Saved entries
···
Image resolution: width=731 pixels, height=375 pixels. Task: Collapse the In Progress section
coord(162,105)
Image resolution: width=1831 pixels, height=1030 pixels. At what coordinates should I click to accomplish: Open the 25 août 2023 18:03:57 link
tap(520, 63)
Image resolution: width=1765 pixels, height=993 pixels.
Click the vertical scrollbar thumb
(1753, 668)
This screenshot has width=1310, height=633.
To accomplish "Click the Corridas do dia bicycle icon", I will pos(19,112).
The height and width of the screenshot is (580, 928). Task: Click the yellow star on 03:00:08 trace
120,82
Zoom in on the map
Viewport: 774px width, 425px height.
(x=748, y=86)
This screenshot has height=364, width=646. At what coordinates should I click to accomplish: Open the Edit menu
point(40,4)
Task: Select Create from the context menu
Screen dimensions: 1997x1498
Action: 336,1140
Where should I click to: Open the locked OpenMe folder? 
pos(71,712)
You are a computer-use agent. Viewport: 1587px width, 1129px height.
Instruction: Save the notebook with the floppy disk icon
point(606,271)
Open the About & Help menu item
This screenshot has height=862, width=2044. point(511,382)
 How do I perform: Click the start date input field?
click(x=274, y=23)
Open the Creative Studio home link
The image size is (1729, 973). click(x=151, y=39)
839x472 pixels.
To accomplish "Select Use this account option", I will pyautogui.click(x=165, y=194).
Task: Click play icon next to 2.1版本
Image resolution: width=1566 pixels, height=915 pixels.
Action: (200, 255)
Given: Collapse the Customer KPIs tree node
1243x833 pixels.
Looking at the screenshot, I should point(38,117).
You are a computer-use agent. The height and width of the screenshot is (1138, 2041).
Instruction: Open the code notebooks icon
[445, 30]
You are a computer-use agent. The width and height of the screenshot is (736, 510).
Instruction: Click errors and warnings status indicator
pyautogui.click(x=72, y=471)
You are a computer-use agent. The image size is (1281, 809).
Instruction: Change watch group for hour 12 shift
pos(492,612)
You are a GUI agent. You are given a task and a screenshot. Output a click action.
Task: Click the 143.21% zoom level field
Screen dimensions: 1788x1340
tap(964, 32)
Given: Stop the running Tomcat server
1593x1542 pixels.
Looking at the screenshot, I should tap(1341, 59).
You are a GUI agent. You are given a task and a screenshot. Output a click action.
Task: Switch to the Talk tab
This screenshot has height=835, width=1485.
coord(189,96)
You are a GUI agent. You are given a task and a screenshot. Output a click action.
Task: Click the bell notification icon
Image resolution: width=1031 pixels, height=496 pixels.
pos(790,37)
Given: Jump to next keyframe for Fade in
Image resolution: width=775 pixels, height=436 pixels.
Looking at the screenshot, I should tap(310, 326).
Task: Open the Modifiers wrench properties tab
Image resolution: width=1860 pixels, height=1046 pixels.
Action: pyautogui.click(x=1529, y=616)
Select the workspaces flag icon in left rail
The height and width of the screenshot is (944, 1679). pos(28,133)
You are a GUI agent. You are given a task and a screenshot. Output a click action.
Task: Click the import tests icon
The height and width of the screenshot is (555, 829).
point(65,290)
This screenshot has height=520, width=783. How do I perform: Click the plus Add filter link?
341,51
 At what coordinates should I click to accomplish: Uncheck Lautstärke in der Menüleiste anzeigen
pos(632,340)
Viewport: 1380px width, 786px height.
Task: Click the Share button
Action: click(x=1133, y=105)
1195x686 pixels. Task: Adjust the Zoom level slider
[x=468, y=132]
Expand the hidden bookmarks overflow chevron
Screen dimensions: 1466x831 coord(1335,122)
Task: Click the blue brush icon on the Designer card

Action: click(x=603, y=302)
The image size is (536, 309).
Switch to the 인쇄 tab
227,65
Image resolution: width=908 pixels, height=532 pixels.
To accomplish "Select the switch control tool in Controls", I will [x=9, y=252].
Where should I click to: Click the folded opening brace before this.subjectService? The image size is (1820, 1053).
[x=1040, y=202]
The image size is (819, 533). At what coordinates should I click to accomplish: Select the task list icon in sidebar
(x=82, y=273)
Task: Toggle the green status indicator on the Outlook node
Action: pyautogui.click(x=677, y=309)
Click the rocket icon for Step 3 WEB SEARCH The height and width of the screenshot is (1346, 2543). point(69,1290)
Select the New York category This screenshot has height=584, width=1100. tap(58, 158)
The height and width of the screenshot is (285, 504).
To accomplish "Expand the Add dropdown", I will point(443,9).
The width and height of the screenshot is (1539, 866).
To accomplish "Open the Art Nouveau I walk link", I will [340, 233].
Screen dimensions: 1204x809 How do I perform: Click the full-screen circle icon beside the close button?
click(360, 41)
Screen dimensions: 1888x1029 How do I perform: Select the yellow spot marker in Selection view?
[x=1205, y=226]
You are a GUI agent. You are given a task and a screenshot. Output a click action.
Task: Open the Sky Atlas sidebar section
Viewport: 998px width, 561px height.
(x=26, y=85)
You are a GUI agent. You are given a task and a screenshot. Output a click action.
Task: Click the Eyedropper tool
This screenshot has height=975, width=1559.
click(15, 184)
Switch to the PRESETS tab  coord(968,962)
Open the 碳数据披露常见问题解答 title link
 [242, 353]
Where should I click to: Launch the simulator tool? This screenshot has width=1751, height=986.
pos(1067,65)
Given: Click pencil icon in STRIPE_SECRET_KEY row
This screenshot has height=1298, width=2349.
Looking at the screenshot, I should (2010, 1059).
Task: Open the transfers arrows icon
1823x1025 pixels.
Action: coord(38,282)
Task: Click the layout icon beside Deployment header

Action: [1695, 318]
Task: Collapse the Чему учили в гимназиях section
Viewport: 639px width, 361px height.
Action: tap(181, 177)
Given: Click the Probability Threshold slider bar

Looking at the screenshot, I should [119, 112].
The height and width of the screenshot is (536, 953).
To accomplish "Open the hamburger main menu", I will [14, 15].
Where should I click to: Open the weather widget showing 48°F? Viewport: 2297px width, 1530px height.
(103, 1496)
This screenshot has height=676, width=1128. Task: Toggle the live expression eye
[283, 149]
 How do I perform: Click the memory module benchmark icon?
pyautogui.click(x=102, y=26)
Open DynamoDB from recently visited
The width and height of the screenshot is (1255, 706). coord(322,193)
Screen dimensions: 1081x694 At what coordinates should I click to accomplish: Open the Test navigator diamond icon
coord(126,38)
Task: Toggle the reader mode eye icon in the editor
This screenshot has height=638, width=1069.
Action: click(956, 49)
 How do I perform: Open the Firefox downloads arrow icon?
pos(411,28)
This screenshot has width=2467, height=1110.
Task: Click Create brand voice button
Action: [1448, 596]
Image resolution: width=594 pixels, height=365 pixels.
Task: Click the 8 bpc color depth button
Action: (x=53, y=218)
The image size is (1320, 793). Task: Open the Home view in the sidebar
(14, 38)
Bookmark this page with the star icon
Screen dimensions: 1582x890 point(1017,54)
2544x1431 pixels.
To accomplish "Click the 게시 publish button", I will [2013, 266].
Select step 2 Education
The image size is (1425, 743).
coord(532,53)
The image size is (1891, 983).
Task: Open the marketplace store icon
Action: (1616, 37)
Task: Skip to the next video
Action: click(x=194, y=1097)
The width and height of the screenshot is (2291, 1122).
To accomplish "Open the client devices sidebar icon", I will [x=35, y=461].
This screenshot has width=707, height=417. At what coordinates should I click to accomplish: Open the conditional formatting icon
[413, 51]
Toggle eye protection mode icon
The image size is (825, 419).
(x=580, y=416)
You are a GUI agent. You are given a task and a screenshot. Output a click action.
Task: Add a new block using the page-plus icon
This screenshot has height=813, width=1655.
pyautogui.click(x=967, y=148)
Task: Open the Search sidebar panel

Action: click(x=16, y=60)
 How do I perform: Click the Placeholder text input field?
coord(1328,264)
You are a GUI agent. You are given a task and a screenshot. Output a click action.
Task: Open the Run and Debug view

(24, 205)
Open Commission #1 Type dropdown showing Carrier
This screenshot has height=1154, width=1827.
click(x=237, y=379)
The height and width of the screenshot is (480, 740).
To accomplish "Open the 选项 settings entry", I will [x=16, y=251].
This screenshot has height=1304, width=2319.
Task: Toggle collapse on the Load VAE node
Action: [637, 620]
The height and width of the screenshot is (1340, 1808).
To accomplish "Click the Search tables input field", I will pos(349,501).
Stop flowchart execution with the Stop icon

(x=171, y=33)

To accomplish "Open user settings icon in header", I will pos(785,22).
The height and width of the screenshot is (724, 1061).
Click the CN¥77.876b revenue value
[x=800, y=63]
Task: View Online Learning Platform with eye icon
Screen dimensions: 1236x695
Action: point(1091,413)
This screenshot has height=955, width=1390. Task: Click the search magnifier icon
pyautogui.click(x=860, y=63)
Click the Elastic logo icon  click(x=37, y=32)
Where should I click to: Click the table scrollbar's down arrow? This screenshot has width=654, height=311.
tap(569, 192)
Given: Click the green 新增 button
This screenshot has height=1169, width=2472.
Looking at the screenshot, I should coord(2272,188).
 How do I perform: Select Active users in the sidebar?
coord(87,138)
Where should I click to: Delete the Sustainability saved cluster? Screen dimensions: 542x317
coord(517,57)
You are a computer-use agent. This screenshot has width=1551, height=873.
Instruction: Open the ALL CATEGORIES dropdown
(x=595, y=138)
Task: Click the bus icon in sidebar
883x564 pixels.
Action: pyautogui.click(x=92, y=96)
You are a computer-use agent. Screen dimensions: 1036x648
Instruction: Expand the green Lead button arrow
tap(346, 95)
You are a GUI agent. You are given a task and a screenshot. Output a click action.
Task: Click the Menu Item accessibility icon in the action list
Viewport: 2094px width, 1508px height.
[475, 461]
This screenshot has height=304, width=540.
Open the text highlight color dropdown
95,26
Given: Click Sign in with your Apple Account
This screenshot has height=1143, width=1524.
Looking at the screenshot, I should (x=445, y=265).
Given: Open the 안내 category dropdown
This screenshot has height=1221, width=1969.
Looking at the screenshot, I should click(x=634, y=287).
···
== Work order ==
Within the entries above, find each line where "mode" appears; copy every one.

== Solution to this problem ==
Task: Toggle the reader mode eye icon in the editor
Toggle eye protection mode icon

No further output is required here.